BEGIN TEXT PROVIDED

From mboxrd@z Thu Jan  1 00:00:00 1970
From: Andreas Dilger <adilger@sun.com>
Subject: Re: [PATCH] ext4: Rework the ext4_da_writepages
Date: Thu, 31 Jul 2008 14:10:55 -0600
Message-ID: <20080731201055.GM3292@webber.adilger.int>
References: <1217525605-23000-1-git-send-email-aneesh.kumar@linux.vnet.ibm.com>
Mime-Version: 1.0
Content-Type: text/plain; charset=us-ascii
Content-Transfer-Encoding: 7BIT
Cc: cmm@us.ibm.com, tytso@mit.edu, sandeen@redhat.com,
	linux-ext4@vger.kernel.org
To: "Aneesh Kumar K.V" <aneesh.kumar@linux.vnet.ibm.com>
Return-path: <linux-ext4-owner@vger.kernel.org>
Received: from sca-es-mail-2.Sun.COM ([192.18.43.133]:50547 "EHLO
	sca-es-mail-2.sun.com" rhost-flags-OK-OK-OK-OK) by vger.kernel.org
	with ESMTP id S1757923AbYGaULC (ORCPT
	<rfc822;linux-ext4@vger.kernel.org>); Thu, 31 Jul 2008 16:11:02 -0400
Received: from fe-sfbay-10.sun.com ([192.18.43.129])
	by sca-es-mail-2.sun.com (8.13.7+Sun/8.12.9) with ESMTP id m6VKAwfS028305
	for <linux-ext4@vger.kernel.org>; Thu, 31 Jul 2008 13:11:00 -0700 (PDT)
Received: from conversion-daemon.fe-sfbay-10.sun.com by fe-sfbay-10.sun.com
 (Sun Java System Messaging Server 6.2-8.04 (built Feb 28 2007))
 id <0K4V00901ZTI1F00@fe-sfbay-10.sun.com> (original mail from adilger@sun.com)
 for linux-ext4@vger.kernel.org; Thu, 31 Jul 2008 13:10:58 -0700 (PDT)
In-reply-to: <1217525605-23000-1-git-send-email-aneesh.kumar@linux.vnet.ibm.com>
Content-disposition: inline
Sender: linux-ext4-owner@vger.kernel.org
List-ID: <linux-ext4.vger.kernel.org>

On Jul 31, 2008  23:03 +0530, Aneesh Kumar wrote:
> With the below changes we reserve credit needed to insert only one extent
> resulting from a call to single get_block. That make sure we don't take
> too much journal credits during writeout. We also don't limit the pages
> to write. That means we loop through the dirty pages building largest
> possible contiguous block request. Then we issue a single get_block request.
> We may get less block that we requested. If so we would end up not mapping
> some of the buffer_heads. That means those buffer_heads are still marked delay.
> Later in the writepage callback via __mpage_writepage we redirty those pages.

Can you please clarify this?  Does this mean we take one pass through the
dirty pages, but possibly do not allocate some subset of the pages.  Then,
at some later time these holes are written out separately?  This seems
like it would produce fragmentation if we do not work to ensure the pages
are allocated in sequence.  Maybe I'm misunderstanding your comment and
the unmapped pages are immediately mapped on the next loop?

It is great that this will potentially allocate huge amounts of space
(up to 128MB ideally) in a single call if the pages are contiguous.

The only danger I can see of having many smaller transactions instead
of a single larger one is if this is causing many more transactions
in the case of e.g. O_SYNC or similar, but AFAIK that is handled at
a higher level and we should be OK.

Cheers, Andreas
--
Andreas Dilger
Sr. Staff Engineer, Lustre Group
Sun Microsystems of Canada, Inc.

END TEXT PROVIDED

## REQUIRED TASK A
Please answer these from the ext4 email above, one line each:
(i) What subject line does the email carry?
(ii) Up to how much space does the reply say could ideally be allocated in a single call?
(iii) Which group is named in the sender's signature?
## REQUIRED TASK B
Repeat a passage of the ext4 email above word for word, beginning at the words that has "On Jul 31, 2008" and stopping after "single get_block request.".
## REQUIRED TASK C
In the ext4 email above, why does the writer think having many smaller transactions instead of a single larger one should be OK? Answer in one to three sentences.

BEGIN INFORMATION PROVIDED

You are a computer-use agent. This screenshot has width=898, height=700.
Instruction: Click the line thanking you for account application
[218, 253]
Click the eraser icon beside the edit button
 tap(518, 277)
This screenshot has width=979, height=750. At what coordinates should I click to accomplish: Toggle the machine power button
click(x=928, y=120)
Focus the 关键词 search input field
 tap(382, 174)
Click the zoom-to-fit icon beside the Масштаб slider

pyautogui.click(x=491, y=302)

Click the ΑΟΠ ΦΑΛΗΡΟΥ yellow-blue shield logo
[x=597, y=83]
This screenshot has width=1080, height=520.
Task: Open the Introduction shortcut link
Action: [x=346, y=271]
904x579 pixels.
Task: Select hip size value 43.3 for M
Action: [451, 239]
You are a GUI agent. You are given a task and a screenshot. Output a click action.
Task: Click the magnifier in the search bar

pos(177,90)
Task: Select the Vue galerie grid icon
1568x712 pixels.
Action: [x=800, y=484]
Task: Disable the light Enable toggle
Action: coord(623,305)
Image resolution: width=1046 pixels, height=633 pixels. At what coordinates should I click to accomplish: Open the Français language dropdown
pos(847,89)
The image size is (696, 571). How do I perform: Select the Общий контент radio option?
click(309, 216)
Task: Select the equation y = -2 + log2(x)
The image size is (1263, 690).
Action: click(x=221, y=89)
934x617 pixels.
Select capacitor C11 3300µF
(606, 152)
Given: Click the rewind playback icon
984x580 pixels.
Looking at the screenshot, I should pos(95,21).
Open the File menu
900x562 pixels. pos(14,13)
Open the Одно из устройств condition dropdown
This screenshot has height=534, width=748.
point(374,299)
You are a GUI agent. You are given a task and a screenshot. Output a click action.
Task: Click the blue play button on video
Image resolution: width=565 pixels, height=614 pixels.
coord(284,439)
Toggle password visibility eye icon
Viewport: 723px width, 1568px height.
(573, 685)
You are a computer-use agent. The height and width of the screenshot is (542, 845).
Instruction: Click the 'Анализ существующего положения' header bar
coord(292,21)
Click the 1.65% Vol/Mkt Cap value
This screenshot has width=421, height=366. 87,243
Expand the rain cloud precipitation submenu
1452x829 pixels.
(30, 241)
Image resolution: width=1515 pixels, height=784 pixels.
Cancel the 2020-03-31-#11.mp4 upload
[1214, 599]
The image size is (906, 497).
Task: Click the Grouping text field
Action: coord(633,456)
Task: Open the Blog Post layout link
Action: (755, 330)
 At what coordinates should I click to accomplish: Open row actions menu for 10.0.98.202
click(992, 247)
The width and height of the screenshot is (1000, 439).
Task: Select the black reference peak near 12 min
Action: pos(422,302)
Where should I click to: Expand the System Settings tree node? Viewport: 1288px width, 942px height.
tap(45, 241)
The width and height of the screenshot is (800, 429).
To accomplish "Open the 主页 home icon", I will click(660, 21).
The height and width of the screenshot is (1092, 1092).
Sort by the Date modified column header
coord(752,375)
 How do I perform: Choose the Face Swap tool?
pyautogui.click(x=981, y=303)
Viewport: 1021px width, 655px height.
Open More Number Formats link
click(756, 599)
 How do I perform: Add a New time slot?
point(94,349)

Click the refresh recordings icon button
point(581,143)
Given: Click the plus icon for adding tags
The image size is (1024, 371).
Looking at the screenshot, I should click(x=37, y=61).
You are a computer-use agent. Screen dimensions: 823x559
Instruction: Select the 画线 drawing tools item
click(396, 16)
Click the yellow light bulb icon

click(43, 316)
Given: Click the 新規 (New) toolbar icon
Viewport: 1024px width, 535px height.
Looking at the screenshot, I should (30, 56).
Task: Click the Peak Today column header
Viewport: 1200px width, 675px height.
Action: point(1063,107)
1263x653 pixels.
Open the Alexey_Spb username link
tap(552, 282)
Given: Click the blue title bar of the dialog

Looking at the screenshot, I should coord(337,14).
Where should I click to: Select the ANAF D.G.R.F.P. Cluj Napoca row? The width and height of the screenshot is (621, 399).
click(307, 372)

END INFORMATION PROVIDED

## CORRECT RESPONSE A
(i) Re: [PATCH] ext4: Rework the ext4_da_writepages
(ii) Up to 128MB
(iii) The Lustre Group

## CORRECT RESPONSE B
On Jul 31, 2008  23:03 +0530, Aneesh Kumar wrote:
> With the below changes we reserve credit needed to insert only one extent
> resulting from a call to single get_block. That make sure we don't take
> too much journal credits during writeout. We also don't limit the pages
> to write. That means we loop through the dirty pages building largest
> possible contiguous block request. Then we issue a single get_block request.

## CORRECT RESPONSE C
The only danger he sees is that this could cause many more transactions in cases such as O_SYNC. As far as he knows, that case is handled at a higher level, so he expects things to be OK.